Problem details: A verbatim copy of the listing is the expected output.
------------------------
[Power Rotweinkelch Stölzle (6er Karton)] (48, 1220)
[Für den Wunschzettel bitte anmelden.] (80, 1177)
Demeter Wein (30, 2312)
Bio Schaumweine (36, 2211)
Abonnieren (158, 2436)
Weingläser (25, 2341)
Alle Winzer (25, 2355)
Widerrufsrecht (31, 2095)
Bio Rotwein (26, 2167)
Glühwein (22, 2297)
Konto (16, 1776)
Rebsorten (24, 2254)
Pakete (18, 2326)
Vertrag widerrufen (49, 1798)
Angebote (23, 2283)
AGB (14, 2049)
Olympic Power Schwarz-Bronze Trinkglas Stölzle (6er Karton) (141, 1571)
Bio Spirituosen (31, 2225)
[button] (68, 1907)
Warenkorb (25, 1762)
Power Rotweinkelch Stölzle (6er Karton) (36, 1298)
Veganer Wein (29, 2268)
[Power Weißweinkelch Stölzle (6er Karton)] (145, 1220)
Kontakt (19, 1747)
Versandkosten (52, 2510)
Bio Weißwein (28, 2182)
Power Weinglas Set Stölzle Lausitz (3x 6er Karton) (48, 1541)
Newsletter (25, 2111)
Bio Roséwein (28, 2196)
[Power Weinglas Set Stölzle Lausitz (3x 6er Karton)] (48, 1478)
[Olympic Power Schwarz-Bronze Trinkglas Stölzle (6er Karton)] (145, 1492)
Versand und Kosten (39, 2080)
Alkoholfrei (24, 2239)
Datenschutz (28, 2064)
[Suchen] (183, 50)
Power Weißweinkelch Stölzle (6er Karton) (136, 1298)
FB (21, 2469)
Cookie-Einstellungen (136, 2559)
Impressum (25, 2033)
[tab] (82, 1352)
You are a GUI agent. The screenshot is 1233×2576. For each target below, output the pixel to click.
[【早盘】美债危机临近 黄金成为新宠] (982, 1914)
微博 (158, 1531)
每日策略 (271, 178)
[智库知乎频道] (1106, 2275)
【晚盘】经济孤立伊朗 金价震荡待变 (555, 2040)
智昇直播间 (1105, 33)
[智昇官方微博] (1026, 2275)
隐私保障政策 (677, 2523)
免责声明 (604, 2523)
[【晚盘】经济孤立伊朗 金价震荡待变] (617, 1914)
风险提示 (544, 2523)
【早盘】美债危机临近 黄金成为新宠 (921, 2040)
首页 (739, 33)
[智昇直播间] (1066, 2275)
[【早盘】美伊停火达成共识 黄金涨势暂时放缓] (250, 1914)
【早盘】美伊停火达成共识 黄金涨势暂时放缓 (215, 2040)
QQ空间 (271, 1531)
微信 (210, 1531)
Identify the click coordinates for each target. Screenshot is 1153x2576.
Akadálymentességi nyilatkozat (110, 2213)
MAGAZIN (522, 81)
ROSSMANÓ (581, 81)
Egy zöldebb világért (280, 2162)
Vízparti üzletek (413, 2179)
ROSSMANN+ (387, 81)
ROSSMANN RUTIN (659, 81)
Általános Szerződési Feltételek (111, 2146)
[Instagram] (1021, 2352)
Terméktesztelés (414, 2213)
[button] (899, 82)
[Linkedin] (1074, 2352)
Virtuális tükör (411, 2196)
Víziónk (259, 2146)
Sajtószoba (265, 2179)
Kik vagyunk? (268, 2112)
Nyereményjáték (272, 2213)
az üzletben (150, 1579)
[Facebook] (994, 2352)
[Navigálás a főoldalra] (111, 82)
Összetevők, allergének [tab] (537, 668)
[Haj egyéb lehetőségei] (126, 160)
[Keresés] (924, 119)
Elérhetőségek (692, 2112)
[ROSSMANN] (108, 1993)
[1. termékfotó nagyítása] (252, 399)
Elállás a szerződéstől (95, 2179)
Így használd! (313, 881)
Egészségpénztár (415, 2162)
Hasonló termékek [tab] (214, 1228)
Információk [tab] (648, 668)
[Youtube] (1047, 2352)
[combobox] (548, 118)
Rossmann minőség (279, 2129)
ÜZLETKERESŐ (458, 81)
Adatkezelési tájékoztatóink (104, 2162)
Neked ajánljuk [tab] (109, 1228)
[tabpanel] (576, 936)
------------------------
Worked solution:
[Power Rotweinkelch Stölzle (6er Karton)] (48, 1220)
[Für den Wunschzettel bitte anmelden.] (80, 1177)
Demeter Wein (30, 2312)
Bio Schaumweine (36, 2211)
Abonnieren (158, 2436)
Weingläser (25, 2341)
Alle Winzer (25, 2355)
Widerrufsrecht (31, 2095)
Bio Rotwein (26, 2167)
Glühwein (22, 2297)
Konto (16, 1776)
Rebsorten (24, 2254)
Pakete (18, 2326)
Vertrag widerrufen (49, 1798)
Angebote (23, 2283)
AGB (14, 2049)
Olympic Power Schwarz-Bronze Trinkglas Stölzle (6er Karton) (141, 1571)
Bio Spirituosen (31, 2225)
[button] (68, 1907)
Warenkorb (25, 1762)
Power Rotweinkelch Stölzle (6er Karton) (36, 1298)
Veganer Wein (29, 2268)
[Power Weißweinkelch Stölzle (6er Karton)] (145, 1220)
Kontakt (19, 1747)
Versandkosten (52, 2510)
Bio Weißwein (28, 2182)
Power Weinglas Set Stölzle Lausitz (3x 6er Karton) (48, 1541)
Newsletter (25, 2111)
Bio Roséwein (28, 2196)
[Power Weinglas Set Stölzle Lausitz (3x 6er Karton)] (48, 1478)
[Olympic Power Schwarz-Bronze Trinkglas Stölzle (6er Karton)] (145, 1492)
Versand und Kosten (39, 2080)
Alkoholfrei (24, 2239)
Datenschutz (28, 2064)
[Suchen] (183, 50)
Power Weißweinkelch Stölzle (6er Karton) (136, 1298)
FB (21, 2469)
Cookie-Einstellungen (136, 2559)
Impressum (25, 2033)
[tab] (82, 1352)
You are a GUI agent. The screenshot is 1233×2576. For each target below, output the pixel to click.
[【早盘】美债危机临近 黄金成为新宠] (982, 1914)
微博 (158, 1531)
每日策略 (271, 178)
[智库知乎频道] (1106, 2275)
【晚盘】经济孤立伊朗 金价震荡待变 (555, 2040)
智昇直播间 (1105, 33)
[智昇官方微博] (1026, 2275)
隐私保障政策 (677, 2523)
免责声明 (604, 2523)
[【晚盘】经济孤立伊朗 金价震荡待变] (617, 1914)
风险提示 (544, 2523)
【早盘】美债危机临近 黄金成为新宠 (921, 2040)
首页 (739, 33)
[智昇直播间] (1066, 2275)
[【早盘】美伊停火达成共识 黄金涨势暂时放缓] (250, 1914)
【早盘】美伊停火达成共识 黄金涨势暂时放缓 (215, 2040)
QQ空间 (271, 1531)
微信 (210, 1531)
Identify the click coordinates for each target. Screenshot is 1153x2576.
Akadálymentességi nyilatkozat (110, 2213)
MAGAZIN (522, 81)
ROSSMANÓ (581, 81)
Egy zöldebb világért (280, 2162)
Vízparti üzletek (413, 2179)
ROSSMANN+ (387, 81)
ROSSMANN RUTIN (659, 81)
Általános Szerződési Feltételek (111, 2146)
[Instagram] (1021, 2352)
Terméktesztelés (414, 2213)
[button] (899, 82)
[Linkedin] (1074, 2352)
Virtuális tükör (411, 2196)
Víziónk (259, 2146)
Sajtószoba (265, 2179)
Kik vagyunk? (268, 2112)
Nyereményjáték (272, 2213)
az üzletben (150, 1579)
[Facebook] (994, 2352)
[Navigálás a főoldalra] (111, 82)
Összetevők, allergének [tab] (537, 668)
[Haj egyéb lehetőségei] (126, 160)
[Keresés] (924, 119)
Elérhetőségek (692, 2112)
[ROSSMANN] (108, 1993)
[1. termékfotó nagyítása] (252, 399)
Elállás a szerződéstől (95, 2179)
Így használd! (313, 881)
Egészségpénztár (415, 2162)
Hasonló termékek [tab] (214, 1228)
Információk [tab] (648, 668)
[Youtube] (1047, 2352)
[combobox] (548, 118)
Rossmann minőség (279, 2129)
ÜZLETKERESŐ (458, 81)
Adatkezelési tájékoztatóink (104, 2162)
Neked ajánljuk [tab] (109, 1228)
[tabpanel] (576, 936)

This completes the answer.